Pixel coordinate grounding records
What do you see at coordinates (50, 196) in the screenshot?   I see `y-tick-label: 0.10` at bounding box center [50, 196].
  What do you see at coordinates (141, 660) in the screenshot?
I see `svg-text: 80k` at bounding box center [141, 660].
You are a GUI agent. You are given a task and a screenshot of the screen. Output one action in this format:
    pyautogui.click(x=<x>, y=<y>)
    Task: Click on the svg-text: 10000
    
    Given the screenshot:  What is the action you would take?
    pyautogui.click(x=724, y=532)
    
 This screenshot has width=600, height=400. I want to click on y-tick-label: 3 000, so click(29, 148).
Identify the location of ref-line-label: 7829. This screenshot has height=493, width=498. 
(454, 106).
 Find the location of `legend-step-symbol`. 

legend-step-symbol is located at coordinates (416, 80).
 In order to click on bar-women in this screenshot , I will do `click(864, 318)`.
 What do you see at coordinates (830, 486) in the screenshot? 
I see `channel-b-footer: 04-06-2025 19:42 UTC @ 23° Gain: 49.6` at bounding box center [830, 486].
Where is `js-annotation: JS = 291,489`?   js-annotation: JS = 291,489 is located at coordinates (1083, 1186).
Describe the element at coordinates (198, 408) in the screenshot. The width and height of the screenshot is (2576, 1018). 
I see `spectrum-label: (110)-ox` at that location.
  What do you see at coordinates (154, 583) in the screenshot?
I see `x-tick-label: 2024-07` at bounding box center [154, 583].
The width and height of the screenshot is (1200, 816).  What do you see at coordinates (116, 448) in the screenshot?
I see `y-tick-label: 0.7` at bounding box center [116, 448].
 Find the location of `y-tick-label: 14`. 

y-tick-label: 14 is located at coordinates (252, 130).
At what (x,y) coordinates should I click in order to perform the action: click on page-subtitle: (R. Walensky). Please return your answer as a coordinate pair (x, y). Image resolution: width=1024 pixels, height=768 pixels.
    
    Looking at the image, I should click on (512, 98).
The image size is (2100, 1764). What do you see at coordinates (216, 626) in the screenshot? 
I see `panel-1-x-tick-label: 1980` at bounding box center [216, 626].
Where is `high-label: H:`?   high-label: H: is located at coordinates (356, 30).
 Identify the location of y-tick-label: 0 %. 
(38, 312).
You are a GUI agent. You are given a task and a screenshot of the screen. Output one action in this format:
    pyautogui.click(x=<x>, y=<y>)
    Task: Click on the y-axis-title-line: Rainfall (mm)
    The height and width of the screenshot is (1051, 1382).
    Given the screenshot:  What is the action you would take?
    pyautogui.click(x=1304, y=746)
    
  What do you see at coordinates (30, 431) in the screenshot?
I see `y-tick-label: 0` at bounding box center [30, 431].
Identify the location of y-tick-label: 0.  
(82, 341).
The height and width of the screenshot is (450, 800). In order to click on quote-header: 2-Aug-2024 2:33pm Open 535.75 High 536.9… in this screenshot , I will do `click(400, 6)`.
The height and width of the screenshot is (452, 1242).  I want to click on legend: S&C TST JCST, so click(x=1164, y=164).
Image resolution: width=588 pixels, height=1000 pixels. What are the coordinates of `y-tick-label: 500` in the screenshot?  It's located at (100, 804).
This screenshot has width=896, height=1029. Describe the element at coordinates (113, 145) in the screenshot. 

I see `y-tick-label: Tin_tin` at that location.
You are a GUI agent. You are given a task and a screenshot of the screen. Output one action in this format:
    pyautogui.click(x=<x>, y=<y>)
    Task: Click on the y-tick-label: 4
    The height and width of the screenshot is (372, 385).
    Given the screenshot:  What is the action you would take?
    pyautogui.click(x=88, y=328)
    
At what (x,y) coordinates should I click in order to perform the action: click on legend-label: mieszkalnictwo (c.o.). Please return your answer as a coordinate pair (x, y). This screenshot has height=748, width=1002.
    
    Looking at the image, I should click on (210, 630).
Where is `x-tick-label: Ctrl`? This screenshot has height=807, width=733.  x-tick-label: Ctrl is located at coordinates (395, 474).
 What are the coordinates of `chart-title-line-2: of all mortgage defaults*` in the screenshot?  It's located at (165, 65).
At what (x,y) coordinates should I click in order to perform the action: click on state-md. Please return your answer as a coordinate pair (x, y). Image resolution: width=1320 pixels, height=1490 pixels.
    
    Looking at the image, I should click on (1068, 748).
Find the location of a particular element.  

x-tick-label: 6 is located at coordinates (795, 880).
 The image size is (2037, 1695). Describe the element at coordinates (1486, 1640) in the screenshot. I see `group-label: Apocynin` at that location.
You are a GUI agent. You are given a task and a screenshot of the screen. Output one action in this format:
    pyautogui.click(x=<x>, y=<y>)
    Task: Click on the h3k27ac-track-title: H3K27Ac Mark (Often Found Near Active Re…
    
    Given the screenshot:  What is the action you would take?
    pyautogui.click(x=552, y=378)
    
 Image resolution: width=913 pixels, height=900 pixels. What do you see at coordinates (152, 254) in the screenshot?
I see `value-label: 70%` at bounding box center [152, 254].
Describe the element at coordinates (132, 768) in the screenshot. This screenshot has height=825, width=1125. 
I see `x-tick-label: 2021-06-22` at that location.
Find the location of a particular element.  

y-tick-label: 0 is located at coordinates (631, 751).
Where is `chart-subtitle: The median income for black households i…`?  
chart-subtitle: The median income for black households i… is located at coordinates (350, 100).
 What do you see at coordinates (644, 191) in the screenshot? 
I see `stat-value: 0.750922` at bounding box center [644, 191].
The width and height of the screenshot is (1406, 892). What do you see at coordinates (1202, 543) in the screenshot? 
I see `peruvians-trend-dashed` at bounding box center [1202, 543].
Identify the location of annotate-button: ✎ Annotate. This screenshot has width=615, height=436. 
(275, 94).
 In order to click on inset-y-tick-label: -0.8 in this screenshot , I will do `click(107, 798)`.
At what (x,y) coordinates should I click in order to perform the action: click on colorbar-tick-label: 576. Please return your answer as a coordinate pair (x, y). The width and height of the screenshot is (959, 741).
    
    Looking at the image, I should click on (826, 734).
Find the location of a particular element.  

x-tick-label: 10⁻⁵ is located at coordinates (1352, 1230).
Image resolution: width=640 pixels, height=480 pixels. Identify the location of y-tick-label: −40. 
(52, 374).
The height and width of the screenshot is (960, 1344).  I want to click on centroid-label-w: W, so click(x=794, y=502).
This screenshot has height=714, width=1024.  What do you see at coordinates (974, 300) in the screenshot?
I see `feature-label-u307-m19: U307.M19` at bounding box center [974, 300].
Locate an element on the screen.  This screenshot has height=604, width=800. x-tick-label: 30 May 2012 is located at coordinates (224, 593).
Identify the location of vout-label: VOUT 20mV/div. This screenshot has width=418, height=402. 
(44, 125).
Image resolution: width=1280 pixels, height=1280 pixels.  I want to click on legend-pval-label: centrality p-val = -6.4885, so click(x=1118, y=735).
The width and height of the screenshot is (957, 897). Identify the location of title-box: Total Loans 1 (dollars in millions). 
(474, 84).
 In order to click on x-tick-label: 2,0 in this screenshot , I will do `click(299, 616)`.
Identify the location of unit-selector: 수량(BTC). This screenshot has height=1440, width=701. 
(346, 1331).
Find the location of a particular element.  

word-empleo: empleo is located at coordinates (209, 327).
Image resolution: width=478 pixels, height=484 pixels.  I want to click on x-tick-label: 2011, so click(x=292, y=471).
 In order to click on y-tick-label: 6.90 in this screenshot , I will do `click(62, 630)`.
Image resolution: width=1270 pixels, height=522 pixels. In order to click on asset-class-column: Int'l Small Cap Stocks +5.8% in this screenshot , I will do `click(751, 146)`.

== Task goal ==
Reproduce all of the records above, swapping every occurrence of "Find the location of" for "Locate" and leaving everything else unchanged.

== The answer ==
What do you see at coordinates (50, 196) in the screenshot?   I see `y-tick-label: 0.10` at bounding box center [50, 196].
  What do you see at coordinates (141, 660) in the screenshot?
I see `svg-text: 80k` at bounding box center [141, 660].
You are a GUI agent. You are given a task and a screenshot of the screen. Output one action in this format:
    pyautogui.click(x=<x>, y=<y>)
    Task: Click on the svg-text: 10000
    
    Given the screenshot:  What is the action you would take?
    pyautogui.click(x=724, y=532)
    
 This screenshot has width=600, height=400. I want to click on y-tick-label: 3 000, so click(29, 148).
Identify the location of ref-line-label: 7829. This screenshot has height=493, width=498. 
(454, 106).
 Locate `legend-step-symbol`. 

legend-step-symbol is located at coordinates (416, 80).
 In order to click on bar-women in this screenshot , I will do `click(864, 318)`.
 What do you see at coordinates (830, 486) in the screenshot? 
I see `channel-b-footer: 04-06-2025 19:42 UTC @ 23° Gain: 49.6` at bounding box center [830, 486].
Where is `js-annotation: JS = 291,489`?   js-annotation: JS = 291,489 is located at coordinates (1083, 1186).
Describe the element at coordinates (198, 408) in the screenshot. The width and height of the screenshot is (2576, 1018). 
I see `spectrum-label: (110)-ox` at that location.
  What do you see at coordinates (154, 583) in the screenshot?
I see `x-tick-label: 2024-07` at bounding box center [154, 583].
The width and height of the screenshot is (1200, 816).  What do you see at coordinates (116, 448) in the screenshot?
I see `y-tick-label: 0.7` at bounding box center [116, 448].
 Locate `y-tick-label: 14`. 

y-tick-label: 14 is located at coordinates (252, 130).
At what (x,y) coordinates should I click in order to perform the action: click on page-subtitle: (R. Walensky). Please return your answer as a coordinate pair (x, y). Image resolution: width=1024 pixels, height=768 pixels.
    
    Looking at the image, I should click on (512, 98).
The image size is (2100, 1764). What do you see at coordinates (216, 626) in the screenshot? 
I see `panel-1-x-tick-label: 1980` at bounding box center [216, 626].
Where is `high-label: H:`?   high-label: H: is located at coordinates (356, 30).
 Identify the location of y-tick-label: 0 %. 
(38, 312).
You are a GUI agent. You are given a task and a screenshot of the screen. Output one action in this format:
    pyautogui.click(x=<x>, y=<y>)
    Task: Click on the y-axis-title-line: Rainfall (mm)
    The height and width of the screenshot is (1051, 1382).
    Given the screenshot:  What is the action you would take?
    pyautogui.click(x=1304, y=746)
    
  What do you see at coordinates (30, 431) in the screenshot?
I see `y-tick-label: 0` at bounding box center [30, 431].
Identify the location of y-tick-label: 0.  
(82, 341).
The height and width of the screenshot is (450, 800). In order to click on quote-header: 2-Aug-2024 2:33pm Open 535.75 High 536.9… in this screenshot , I will do `click(400, 6)`.
The height and width of the screenshot is (452, 1242).  I want to click on legend: S&C TST JCST, so click(x=1164, y=164).
Image resolution: width=588 pixels, height=1000 pixels. What are the coordinates of `y-tick-label: 500` in the screenshot?  It's located at (100, 804).
This screenshot has width=896, height=1029. Describe the element at coordinates (113, 145) in the screenshot. 

I see `y-tick-label: Tin_tin` at that location.
You are a GUI agent. You are given a task and a screenshot of the screen. Output one action in this format:
    pyautogui.click(x=<x>, y=<y>)
    Task: Click on the y-tick-label: 4
    The height and width of the screenshot is (372, 385).
    Given the screenshot:  What is the action you would take?
    pyautogui.click(x=88, y=328)
    
At what (x,y) coordinates should I click in order to perform the action: click on legend-label: mieszkalnictwo (c.o.). Please return your answer as a coordinate pair (x, y). This screenshot has height=748, width=1002.
    
    Looking at the image, I should click on (210, 630).
Where is `x-tick-label: Ctrl`? This screenshot has height=807, width=733.  x-tick-label: Ctrl is located at coordinates (395, 474).
 What are the coordinates of `chart-title-line-2: of all mortgage defaults*` in the screenshot?  It's located at (165, 65).
At what (x,y) coordinates should I click in order to perform the action: click on state-md. Please return your answer as a coordinate pair (x, y). Image resolution: width=1320 pixels, height=1490 pixels.
    
    Looking at the image, I should click on (1068, 748).
Locate a particular element.  

x-tick-label: 6 is located at coordinates (795, 880).
 The image size is (2037, 1695). Describe the element at coordinates (1486, 1640) in the screenshot. I see `group-label: Apocynin` at that location.
You are a GUI agent. You are given a task and a screenshot of the screen. Output one action in this format:
    pyautogui.click(x=<x>, y=<y>)
    Task: Click on the h3k27ac-track-title: H3K27Ac Mark (Often Found Near Active Re…
    
    Given the screenshot:  What is the action you would take?
    pyautogui.click(x=552, y=378)
    
 Image resolution: width=913 pixels, height=900 pixels. What do you see at coordinates (152, 254) in the screenshot?
I see `value-label: 70%` at bounding box center [152, 254].
Describe the element at coordinates (132, 768) in the screenshot. This screenshot has height=825, width=1125. 
I see `x-tick-label: 2021-06-22` at that location.
Locate a particular element.  

y-tick-label: 0 is located at coordinates (631, 751).
Where is `chart-subtitle: The median income for black households i…`?  
chart-subtitle: The median income for black households i… is located at coordinates (350, 100).
 What do you see at coordinates (644, 191) in the screenshot? 
I see `stat-value: 0.750922` at bounding box center [644, 191].
The width and height of the screenshot is (1406, 892). What do you see at coordinates (1202, 543) in the screenshot? 
I see `peruvians-trend-dashed` at bounding box center [1202, 543].
Identify the location of annotate-button: ✎ Annotate. This screenshot has width=615, height=436. 
(275, 94).
 In order to click on inset-y-tick-label: -0.8 in this screenshot , I will do `click(107, 798)`.
At what (x,y) coordinates should I click in order to perform the action: click on colorbar-tick-label: 576. Please return your answer as a coordinate pair (x, y). The width and height of the screenshot is (959, 741).
    
    Looking at the image, I should click on (826, 734).
Locate a particular element.  

x-tick-label: 10⁻⁵ is located at coordinates (1352, 1230).
Image resolution: width=640 pixels, height=480 pixels. Identify the location of y-tick-label: −40. 
(52, 374).
The height and width of the screenshot is (960, 1344).  I want to click on centroid-label-w: W, so click(x=794, y=502).
This screenshot has height=714, width=1024.  What do you see at coordinates (974, 300) in the screenshot?
I see `feature-label-u307-m19: U307.M19` at bounding box center [974, 300].
Locate an element on the screen.  This screenshot has height=604, width=800. x-tick-label: 30 May 2012 is located at coordinates (224, 593).
Identify the location of vout-label: VOUT 20mV/div. This screenshot has width=418, height=402. 
(44, 125).
Image resolution: width=1280 pixels, height=1280 pixels.  I want to click on legend-pval-label: centrality p-val = -6.4885, so click(x=1118, y=735).
The width and height of the screenshot is (957, 897). Identify the location of title-box: Total Loans 1 (dollars in millions). 
(474, 84).
 In order to click on x-tick-label: 2,0 in this screenshot , I will do `click(299, 616)`.
Identify the location of unit-selector: 수량(BTC). This screenshot has height=1440, width=701. 
(346, 1331).
Locate a particular element.  

word-empleo: empleo is located at coordinates (209, 327).
Image resolution: width=478 pixels, height=484 pixels.  I want to click on x-tick-label: 2011, so click(x=292, y=471).
 In order to click on y-tick-label: 6.90 in this screenshot , I will do `click(62, 630)`.
Image resolution: width=1270 pixels, height=522 pixels. In order to click on asset-class-column: Int'l Small Cap Stocks +5.8% in this screenshot , I will do `click(751, 146)`.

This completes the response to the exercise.